In adulthood is the process of losing touch with the vulnerability and capacity for growth that we felt as children. Adults come to believe that the limiting voice of their inner critic is “responsible” and that asking for help or admitting vulnerability is “weak”. Many times the process of therapy forces us to uncover our own vulnerable child and reconnect with the parts of ourselves that are hurting or scared. When we cannot honestly admit our own needs, fears and sadness we often over complicate our life.
Patients who are over identified with the Child may present to therapy lost in creative visions and emotional whims. While over identified with the Child, these patients will be oblivious or in denial about the practical and detail oriented responsibilities of adult life. They may be prone to bouts of drug use or personal vision quests and passion projects. Patients will often overly identify with the Child as a response to their families of origin having pathological Queen archetypes that stifled development. In college or as adults they cast aside all responsibilities and overcompensate for the constraints of their childhood with an overly juvenile outlook on responsibility.
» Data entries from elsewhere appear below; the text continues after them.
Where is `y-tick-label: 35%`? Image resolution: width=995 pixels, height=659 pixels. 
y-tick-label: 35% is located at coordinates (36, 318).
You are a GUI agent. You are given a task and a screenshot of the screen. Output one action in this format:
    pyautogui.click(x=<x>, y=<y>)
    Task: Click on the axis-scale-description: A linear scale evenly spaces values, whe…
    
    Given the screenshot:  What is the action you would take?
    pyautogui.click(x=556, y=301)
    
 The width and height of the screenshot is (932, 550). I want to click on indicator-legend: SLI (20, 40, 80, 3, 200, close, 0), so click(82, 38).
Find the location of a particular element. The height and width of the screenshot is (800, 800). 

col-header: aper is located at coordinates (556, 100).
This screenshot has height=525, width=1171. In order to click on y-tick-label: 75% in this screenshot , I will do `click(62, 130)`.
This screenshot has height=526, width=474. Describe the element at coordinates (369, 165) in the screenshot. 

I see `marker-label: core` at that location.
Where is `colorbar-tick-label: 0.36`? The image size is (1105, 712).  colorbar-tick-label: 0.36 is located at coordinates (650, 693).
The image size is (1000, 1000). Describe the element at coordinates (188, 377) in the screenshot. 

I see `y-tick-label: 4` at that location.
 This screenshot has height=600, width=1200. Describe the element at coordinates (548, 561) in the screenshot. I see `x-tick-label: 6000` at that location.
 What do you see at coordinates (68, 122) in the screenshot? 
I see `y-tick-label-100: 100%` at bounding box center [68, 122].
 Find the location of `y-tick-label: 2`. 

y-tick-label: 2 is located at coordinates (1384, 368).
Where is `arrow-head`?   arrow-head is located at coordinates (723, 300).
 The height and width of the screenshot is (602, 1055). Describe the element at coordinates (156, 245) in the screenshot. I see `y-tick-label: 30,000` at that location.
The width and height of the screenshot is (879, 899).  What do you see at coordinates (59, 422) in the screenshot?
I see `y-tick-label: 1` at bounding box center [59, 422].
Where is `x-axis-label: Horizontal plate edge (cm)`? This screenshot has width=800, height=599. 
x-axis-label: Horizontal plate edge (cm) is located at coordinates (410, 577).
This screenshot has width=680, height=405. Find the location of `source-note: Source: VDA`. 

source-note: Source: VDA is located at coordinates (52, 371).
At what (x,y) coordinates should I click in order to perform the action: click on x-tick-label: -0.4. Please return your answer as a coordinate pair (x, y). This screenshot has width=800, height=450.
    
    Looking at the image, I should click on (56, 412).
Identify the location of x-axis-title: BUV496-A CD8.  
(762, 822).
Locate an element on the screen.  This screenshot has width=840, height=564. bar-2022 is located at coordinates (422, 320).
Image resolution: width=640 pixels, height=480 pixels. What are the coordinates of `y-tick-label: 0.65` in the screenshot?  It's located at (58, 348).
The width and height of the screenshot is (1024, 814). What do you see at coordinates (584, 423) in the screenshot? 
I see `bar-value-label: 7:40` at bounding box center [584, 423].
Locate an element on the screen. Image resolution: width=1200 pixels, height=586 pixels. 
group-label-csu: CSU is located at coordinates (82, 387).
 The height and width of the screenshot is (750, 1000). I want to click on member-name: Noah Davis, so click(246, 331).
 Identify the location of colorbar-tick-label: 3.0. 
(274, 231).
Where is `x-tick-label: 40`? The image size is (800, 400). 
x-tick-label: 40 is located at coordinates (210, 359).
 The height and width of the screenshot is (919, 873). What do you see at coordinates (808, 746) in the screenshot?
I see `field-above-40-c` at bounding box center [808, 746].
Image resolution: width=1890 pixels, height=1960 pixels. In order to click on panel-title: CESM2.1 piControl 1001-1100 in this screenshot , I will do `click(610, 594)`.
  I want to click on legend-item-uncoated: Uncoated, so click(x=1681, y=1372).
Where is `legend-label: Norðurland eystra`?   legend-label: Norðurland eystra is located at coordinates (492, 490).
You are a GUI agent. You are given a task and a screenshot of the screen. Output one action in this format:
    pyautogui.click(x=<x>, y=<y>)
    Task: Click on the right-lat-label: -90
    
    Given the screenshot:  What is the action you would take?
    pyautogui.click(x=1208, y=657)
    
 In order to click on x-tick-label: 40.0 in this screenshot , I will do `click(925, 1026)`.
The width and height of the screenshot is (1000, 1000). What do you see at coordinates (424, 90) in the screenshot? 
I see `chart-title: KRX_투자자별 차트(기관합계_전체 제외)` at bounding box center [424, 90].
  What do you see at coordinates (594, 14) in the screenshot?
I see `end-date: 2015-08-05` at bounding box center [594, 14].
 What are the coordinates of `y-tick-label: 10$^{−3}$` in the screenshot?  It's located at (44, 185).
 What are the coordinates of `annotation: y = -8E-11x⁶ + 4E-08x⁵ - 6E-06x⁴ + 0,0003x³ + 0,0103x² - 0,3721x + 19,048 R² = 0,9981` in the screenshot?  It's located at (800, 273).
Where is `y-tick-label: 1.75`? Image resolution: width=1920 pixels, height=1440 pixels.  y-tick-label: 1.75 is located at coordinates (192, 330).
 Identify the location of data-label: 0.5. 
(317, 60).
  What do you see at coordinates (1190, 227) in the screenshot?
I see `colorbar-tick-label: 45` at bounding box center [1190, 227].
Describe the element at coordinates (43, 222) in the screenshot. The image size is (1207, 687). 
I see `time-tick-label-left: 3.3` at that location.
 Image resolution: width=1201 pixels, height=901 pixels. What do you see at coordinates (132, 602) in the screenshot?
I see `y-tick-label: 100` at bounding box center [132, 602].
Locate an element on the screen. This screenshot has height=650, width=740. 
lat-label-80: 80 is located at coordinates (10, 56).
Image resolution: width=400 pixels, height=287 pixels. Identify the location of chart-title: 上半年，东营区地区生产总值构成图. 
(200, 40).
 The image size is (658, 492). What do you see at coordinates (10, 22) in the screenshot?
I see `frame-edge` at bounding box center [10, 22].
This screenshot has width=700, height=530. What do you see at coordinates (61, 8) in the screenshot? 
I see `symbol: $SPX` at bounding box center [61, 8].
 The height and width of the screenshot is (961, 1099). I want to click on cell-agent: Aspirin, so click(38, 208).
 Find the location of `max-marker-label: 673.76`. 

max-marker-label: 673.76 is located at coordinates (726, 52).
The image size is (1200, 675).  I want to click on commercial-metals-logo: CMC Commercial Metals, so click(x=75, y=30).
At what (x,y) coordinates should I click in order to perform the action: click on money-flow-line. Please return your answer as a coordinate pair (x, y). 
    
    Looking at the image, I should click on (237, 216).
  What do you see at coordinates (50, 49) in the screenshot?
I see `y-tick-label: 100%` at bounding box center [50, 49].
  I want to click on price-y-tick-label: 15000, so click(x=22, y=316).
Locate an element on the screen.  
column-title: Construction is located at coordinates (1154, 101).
Patients under identified with their Child will present to therapy asking the therapist to produce pragmatic and concrete changes in their lives and relationships. They often come from families led by an over identified King or Warrior that had no interest in the uncertainty or self discovery of the Child archetype. They are rote and uninterested in the abstractions of therapy, art, or life. These patients have little interest in getting in touch with the vulnerabilities or flights of fancy of the Child.
We are all born into the world as a vulnerable Child, as naïve beings that see the world as an unending canvas on which to paint our vision for ourselves. These tendencies are idealistic, but also natural. Material realities impose restrictions on our lives, and we are remiss to ignore them, but also waste the potential meaning in our lives if we become their slaves. Rediscovering the child is necessary for personal growth and healing required to make progress in therapy. The Child is not only creativity and growth, but also our innate resilience. Patients who rediscover the Child during a chronic illness may make recoveries whereas patients who do not may not.